I am having a weird problem with a VI I use to view data.  I've attached the VI for reference and a few screenshots of it being used with data, but unfortunately I cannot upload the data itself.  This means you will not be able to try to replicate the problem, but I have verified it on two separate (and very different) windows machines so I don't think it is related to my PC or particular LV installation. (LV2017.0f2 in both cases).

 

The VI reads data from N files and plots a bunch of different metrics computed from the data.  The front page has 5 tabs as described below:

1) XY Main View: lots of datapoints graphed per file

2) Linearity:          lots of datapoints graphed per file

3) Time Domain:  lots of datapoints graphed per file

4) Rbr Comp:       only 1 datapoint  graphed per file

5) Statistics:         only 1 datapoint  graphed per file

 

When reading in a small number of files (~10), the front panel is quite responsive when switching between tabs.  I have an event structure used to trigger a re-draw of the graphs on the tab being switched to (which has been necessary for the data to display correctly, no big deal).

 

When reading a large number of files (~100), the front panel is quite laggy when switching among tabs 1-3 (the ones with lots of datapoints per file on their graphs).   Fair enough; I am asking a lot of the drawing engine.  This doesn't bother me much.  Switching among tabs 4-5 is still speedy.

 

However, the problem that is bugging me greatly is that: if you stop the VI after reading a large number of files, and run it again to view a small number of files, the lagginess that was originally only present for the large number of files remains!  Again it is only among tabs 1-3, but still!  All of the graph objects are cleared both at the end of running (if stopped by my stop button) and at VI initialization before files are selected.

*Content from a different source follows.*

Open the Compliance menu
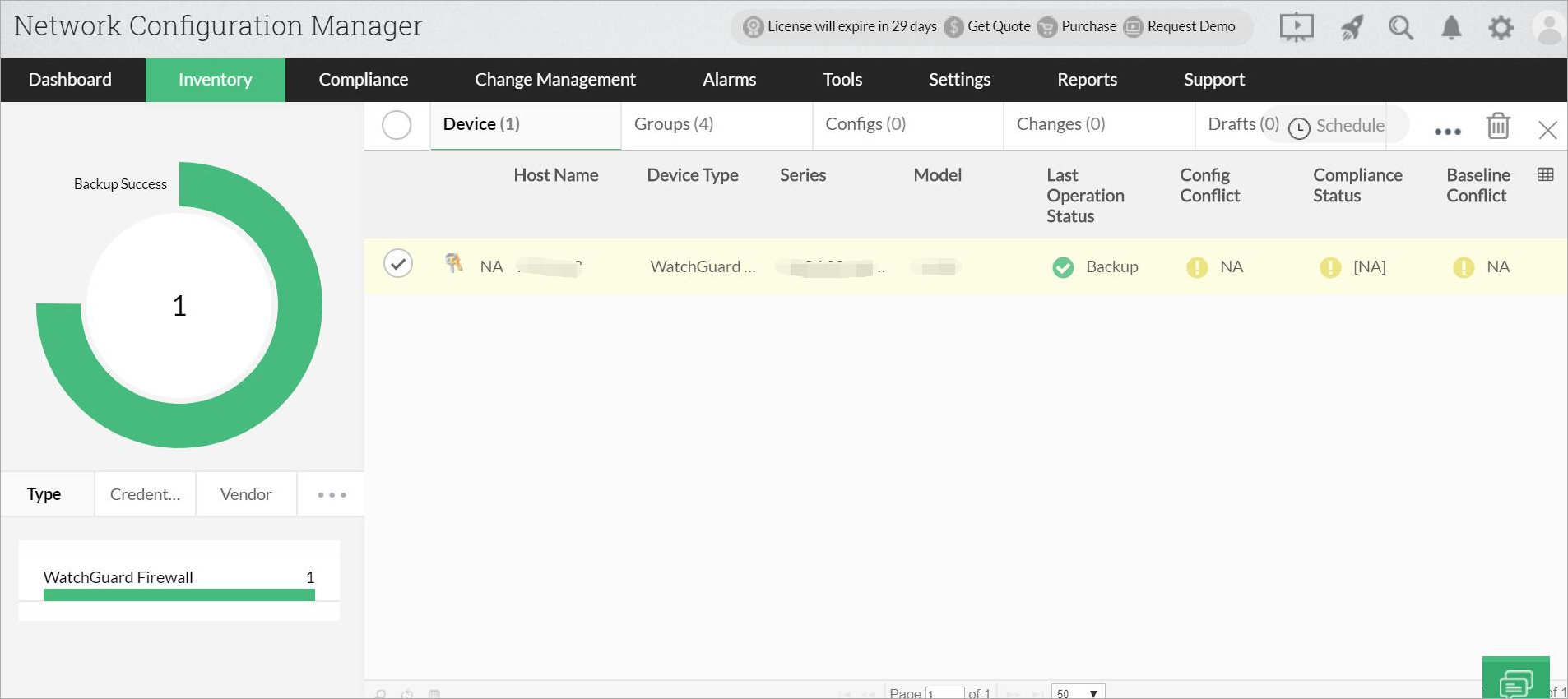 [x=363, y=80]
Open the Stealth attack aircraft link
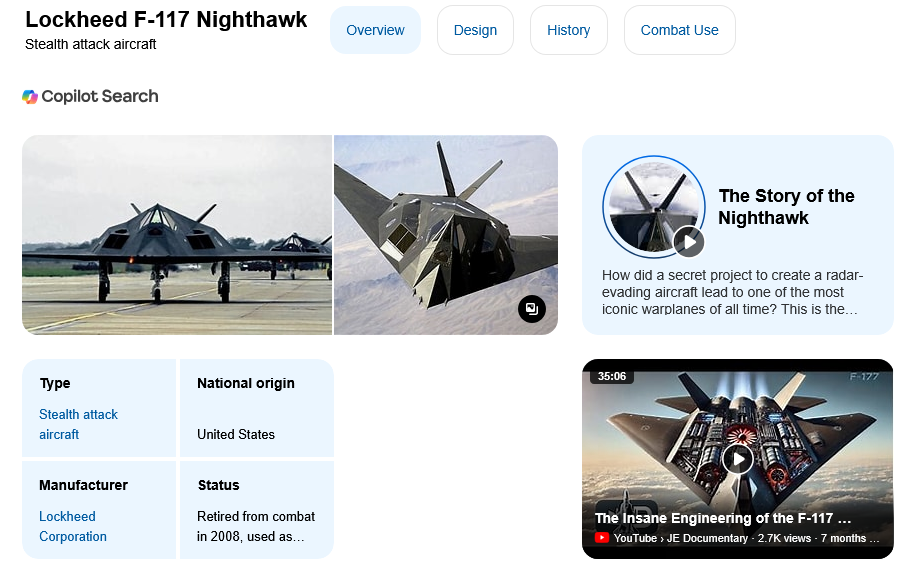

The only way that I have found to get the front panel to become as responsive as it should be with the small number of files is to close the instance of LabView on the machine completely.  I have tried just closing the VI, closing the project completely (leaving only the LV initialization/splash screen), and neither are enough.  LV must be completely completely closed.

 

I have no idea how to approach fixing this problem.  Any advice is appreciated.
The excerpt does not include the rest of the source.